Task objective:
Look below for the line containing "The height and width of the screenshot is (162, 232)."; from there, print each line exactly up to and including the line containing "Task: Select the Blaze plan button", and stop.

--------

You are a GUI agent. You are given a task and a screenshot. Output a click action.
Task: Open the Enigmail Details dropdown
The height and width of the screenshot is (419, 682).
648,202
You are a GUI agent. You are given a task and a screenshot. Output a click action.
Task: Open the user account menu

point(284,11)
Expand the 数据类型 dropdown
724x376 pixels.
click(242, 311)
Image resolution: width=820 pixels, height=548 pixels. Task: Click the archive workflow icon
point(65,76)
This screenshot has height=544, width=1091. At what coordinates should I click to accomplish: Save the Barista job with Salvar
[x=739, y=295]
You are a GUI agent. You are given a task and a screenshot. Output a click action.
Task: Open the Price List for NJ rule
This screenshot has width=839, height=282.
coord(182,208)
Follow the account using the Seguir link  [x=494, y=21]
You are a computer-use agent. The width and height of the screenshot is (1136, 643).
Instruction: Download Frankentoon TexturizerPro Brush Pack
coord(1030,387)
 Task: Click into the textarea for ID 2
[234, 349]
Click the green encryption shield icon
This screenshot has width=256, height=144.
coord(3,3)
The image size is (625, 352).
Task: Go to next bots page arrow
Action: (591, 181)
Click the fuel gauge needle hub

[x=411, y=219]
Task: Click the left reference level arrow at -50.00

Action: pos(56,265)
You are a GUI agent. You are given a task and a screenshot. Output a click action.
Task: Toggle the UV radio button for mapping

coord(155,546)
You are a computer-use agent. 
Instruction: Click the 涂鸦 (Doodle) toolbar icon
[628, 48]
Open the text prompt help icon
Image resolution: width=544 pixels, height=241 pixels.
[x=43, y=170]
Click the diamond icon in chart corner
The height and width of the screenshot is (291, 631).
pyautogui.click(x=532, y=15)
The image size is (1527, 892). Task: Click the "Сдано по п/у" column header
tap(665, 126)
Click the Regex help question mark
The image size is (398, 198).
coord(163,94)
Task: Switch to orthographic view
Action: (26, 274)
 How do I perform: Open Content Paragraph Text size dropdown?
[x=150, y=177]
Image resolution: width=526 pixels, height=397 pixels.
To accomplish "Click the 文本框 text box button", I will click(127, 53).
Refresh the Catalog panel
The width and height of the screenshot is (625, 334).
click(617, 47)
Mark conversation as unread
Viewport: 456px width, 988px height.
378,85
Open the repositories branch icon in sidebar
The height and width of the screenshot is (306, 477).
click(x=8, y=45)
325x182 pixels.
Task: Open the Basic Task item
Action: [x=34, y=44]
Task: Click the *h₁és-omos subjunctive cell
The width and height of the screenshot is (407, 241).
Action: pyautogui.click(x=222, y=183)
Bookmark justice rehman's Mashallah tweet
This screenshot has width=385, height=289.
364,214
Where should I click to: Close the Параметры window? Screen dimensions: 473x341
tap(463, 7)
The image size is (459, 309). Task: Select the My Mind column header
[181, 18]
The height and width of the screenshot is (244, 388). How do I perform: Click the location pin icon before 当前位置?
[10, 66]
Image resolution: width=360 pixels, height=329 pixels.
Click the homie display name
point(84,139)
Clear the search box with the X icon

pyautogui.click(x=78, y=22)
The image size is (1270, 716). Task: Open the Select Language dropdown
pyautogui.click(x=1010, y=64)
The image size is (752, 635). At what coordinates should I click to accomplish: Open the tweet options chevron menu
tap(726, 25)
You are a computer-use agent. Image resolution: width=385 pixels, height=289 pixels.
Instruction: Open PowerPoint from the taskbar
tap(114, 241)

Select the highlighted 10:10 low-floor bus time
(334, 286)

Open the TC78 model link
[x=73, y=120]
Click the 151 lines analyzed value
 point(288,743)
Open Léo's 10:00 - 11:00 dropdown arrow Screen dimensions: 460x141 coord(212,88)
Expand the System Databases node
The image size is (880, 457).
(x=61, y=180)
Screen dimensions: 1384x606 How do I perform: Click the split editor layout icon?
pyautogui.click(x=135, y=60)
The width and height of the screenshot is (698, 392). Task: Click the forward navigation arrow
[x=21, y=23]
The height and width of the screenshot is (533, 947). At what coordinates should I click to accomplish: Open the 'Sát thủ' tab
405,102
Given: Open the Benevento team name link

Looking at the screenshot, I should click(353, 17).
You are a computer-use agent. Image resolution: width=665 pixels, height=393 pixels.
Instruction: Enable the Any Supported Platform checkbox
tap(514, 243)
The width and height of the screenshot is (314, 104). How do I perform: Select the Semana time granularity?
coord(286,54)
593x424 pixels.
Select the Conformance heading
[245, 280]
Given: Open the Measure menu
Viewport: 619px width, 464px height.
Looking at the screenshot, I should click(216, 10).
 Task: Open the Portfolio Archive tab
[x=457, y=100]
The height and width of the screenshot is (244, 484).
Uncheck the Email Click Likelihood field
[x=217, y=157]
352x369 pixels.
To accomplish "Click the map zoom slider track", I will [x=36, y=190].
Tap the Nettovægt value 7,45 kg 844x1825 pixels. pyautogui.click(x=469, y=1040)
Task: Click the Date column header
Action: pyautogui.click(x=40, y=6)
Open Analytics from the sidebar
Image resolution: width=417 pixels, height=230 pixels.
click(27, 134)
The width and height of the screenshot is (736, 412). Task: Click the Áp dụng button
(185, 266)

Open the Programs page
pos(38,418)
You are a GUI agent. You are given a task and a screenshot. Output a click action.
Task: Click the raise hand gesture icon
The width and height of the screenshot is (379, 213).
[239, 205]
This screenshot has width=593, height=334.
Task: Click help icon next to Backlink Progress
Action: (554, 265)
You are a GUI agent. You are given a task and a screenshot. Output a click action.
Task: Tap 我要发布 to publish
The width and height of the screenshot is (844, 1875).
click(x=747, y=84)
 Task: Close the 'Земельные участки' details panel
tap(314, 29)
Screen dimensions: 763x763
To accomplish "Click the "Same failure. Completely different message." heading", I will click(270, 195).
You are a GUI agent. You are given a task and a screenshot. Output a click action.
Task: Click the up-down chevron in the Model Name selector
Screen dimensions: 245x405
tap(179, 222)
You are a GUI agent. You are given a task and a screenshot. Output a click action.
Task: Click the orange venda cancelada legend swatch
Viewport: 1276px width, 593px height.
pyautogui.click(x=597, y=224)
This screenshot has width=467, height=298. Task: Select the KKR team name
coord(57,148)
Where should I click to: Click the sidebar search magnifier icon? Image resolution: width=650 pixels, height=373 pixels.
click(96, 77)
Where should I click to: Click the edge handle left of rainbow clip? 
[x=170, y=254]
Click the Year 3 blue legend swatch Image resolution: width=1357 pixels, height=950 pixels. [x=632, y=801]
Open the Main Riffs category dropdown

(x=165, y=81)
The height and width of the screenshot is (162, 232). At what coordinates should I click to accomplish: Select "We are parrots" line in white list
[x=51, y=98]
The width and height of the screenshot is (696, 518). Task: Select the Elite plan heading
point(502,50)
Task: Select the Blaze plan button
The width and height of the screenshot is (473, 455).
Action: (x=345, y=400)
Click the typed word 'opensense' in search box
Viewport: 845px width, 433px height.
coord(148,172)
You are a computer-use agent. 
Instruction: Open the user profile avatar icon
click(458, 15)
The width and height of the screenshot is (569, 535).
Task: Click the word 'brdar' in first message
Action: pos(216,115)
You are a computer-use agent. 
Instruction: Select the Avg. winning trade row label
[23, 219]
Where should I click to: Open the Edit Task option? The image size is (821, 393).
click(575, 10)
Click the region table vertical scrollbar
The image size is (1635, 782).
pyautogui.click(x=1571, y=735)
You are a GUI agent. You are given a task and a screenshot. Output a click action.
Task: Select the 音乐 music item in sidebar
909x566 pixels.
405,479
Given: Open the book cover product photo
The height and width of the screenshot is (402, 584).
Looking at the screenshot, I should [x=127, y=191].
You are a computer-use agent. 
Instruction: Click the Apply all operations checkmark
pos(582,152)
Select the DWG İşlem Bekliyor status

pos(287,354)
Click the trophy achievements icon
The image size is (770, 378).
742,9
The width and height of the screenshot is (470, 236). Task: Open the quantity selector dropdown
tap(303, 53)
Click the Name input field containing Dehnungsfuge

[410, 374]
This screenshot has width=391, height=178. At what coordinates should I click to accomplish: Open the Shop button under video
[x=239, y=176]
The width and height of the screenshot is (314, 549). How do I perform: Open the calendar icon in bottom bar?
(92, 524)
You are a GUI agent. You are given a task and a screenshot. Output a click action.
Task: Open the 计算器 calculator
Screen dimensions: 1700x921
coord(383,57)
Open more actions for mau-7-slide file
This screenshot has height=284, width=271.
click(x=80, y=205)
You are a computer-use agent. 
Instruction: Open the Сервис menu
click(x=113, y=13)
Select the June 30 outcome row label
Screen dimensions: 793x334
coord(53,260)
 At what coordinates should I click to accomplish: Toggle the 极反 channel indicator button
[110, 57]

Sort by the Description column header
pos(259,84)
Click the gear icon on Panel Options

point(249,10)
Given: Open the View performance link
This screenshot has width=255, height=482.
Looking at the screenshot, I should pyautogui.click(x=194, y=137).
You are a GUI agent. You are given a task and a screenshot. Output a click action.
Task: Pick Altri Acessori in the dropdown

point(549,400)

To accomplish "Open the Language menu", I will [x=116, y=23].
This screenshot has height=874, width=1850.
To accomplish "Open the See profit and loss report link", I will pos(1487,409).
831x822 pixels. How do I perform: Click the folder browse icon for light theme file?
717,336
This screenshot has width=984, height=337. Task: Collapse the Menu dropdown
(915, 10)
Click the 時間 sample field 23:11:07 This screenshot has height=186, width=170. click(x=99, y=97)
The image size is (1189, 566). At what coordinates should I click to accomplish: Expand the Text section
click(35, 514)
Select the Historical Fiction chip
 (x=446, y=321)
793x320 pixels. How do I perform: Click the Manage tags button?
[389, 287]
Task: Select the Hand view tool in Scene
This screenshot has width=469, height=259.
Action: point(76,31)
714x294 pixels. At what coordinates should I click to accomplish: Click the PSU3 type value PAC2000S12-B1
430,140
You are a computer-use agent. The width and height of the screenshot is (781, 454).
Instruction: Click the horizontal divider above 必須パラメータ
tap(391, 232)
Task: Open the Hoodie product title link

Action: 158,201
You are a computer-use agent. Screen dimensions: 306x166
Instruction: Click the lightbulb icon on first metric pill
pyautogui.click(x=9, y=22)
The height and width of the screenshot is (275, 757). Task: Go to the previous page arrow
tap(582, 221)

--------

Result below:
The height and width of the screenshot is (162, 232). At what coordinates should I click to accomplish: Select "We are parrots" line in white list
[x=51, y=98]
The width and height of the screenshot is (696, 518). Task: Select the Elite plan heading
point(502,50)
Task: Select the Blaze plan button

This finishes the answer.